Eleanor Johnson is Professor of English at Columbia University. She has published three scholarly monographs on medieval literature, theology, and environmental history, all with University of Chicago: Practicing Literary Theory (2013), Staging Contemplation (2018), and the award-winning Waste and the Wasters (2023). Her newest work pivots to think about the history of women's rights and horror: her 2025 book Scream with Me: Horror Films and the Rise of American Feminism (Simon and Schuster) analyzes the relationship between horror and women's liberation in the 1970s, and her forthcoming 2026 book Monstrous Bitch: A History of Terrifying Women (Princeton) analyzes the long history of the demonization of women in Western culture. Her current books in progress center on Dante's Inferno and Mary Shelley's Frankenstein.

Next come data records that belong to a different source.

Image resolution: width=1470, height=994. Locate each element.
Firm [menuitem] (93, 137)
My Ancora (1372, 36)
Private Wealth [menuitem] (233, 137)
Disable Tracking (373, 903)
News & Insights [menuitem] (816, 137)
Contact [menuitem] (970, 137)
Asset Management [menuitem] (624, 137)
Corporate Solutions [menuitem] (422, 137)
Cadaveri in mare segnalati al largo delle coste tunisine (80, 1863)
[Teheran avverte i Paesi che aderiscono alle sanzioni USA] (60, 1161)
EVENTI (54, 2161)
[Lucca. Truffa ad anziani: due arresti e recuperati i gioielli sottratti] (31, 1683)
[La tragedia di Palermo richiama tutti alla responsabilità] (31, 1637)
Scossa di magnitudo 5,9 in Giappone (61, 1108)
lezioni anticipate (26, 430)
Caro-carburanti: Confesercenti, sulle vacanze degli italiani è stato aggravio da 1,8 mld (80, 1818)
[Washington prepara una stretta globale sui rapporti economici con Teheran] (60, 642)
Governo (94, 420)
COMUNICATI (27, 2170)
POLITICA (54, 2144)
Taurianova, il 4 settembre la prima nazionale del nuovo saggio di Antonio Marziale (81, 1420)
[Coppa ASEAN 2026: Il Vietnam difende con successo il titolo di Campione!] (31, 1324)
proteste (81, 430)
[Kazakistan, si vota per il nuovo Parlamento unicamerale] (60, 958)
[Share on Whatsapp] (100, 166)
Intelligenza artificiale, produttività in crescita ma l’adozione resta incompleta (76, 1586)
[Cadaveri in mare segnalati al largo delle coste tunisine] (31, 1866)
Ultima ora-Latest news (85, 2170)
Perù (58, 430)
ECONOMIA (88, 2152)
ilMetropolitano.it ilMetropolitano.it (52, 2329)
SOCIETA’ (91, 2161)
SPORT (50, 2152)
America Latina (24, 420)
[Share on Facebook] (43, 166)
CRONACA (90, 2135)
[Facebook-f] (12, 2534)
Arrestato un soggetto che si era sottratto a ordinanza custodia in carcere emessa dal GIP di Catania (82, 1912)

This is a public lecture that will examine the horror genre in cinema with an eye toward how it has a perhaps unique power to do real, serious political work in the world. This talk will focus on the greatest horror films of the 1970s---Rosemary's Baby, the Exorcist, The Stepford Wives, The Omen, Alien, and The Shining--to look at how these films energized and signal-boosted major currents in American feminism. In the end, the talk will pivot to talk about the political work that horror can do and is doing now for us in the 2020s.